OPINION: ALFORD: If you're going to dig, make sure you're pointed right direction

May 12—Maybe you heard about the husband who had a wicked wife who fussed and fumed at him constantly, calling him every imaginable name. Neighbors would hear her yelling and screaming at him late into the night.

"When I die," she told her husband, "I'm going to dig my way out of the grave and haunt you the rest of your life."

When she died, that husband went about his life as if he had nary a concern in the world. The neighbors asked him if he was at all worried that she might be able to dig out of that grave?

"Let her dig," he said. "I had her buried face down."

I couldn't remember whether I shared that old joke in the past, but it fit well with today's message looking at how we want to be remembered after we're gone.

Certainly we wouldn't want to be remembered as wicked, but kind, helpful, friendly, and loving.

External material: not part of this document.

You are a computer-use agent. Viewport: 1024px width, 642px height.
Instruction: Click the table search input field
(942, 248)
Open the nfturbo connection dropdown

In fact, the Bible calls us to that.

"Let all bitterness and wrath and anger and clamor and evil speaking be put away from you. Be ye kind one to another, tenderhearted, forgiving one another, even as God for Christ's sake hath forgiven you" (Ephesians 4:31-32).

Perhaps you've seen the man or woman who was filled with bitterness, wrath, anger, clamor, and evil speaking come to Christ. You've seen the incredible change that comes about in that person after they surrender to Christ. All of a sudden, they become kind, tenderhearted and forgiving.

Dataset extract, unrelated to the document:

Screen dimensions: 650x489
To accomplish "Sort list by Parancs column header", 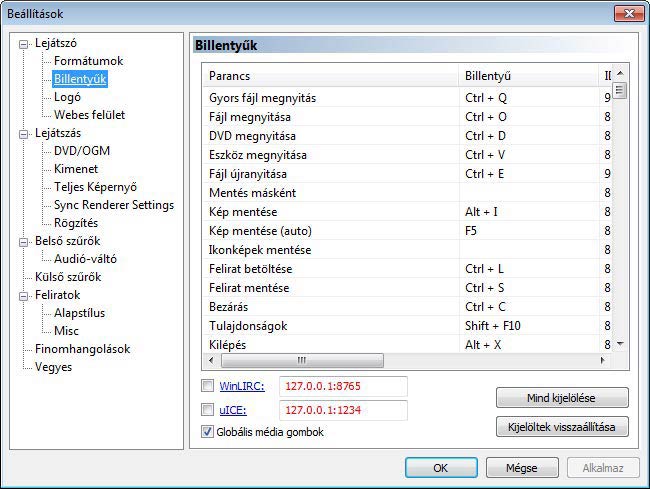I will point(330,75).
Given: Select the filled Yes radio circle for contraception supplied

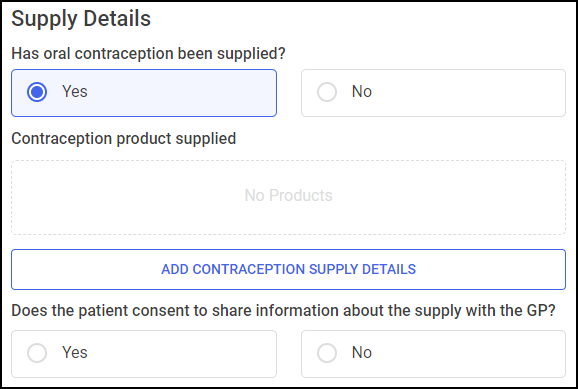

Some years ago, I wrote a story about a fellow who was a drug addict and dealer. During one of his stints in jail, he heard a gospel sermon in which the preacher said Jesus came to seek and to save the lost, that whosoever calls upon the name of the Lord shall be saved, that God will forgive our sins and give us a new start in life, that He will make us new.

This man had lived a terrible life. His family was afraid of him. He had no real friends. And, on the day he was released from jail, he had no place to go. He spent the night in a portable toilet on a construction site where he called on the Lord, asking for forgiveness and salvation.

The Lord honored his prayer and radically changed that fellow. He became an Ephesians 4 Christian, serving the Lord with all his heart. He became kind, tenderhearted and forgiving.

I'm glad the Lord can change us so dramatically. He will do that for anyone who asks.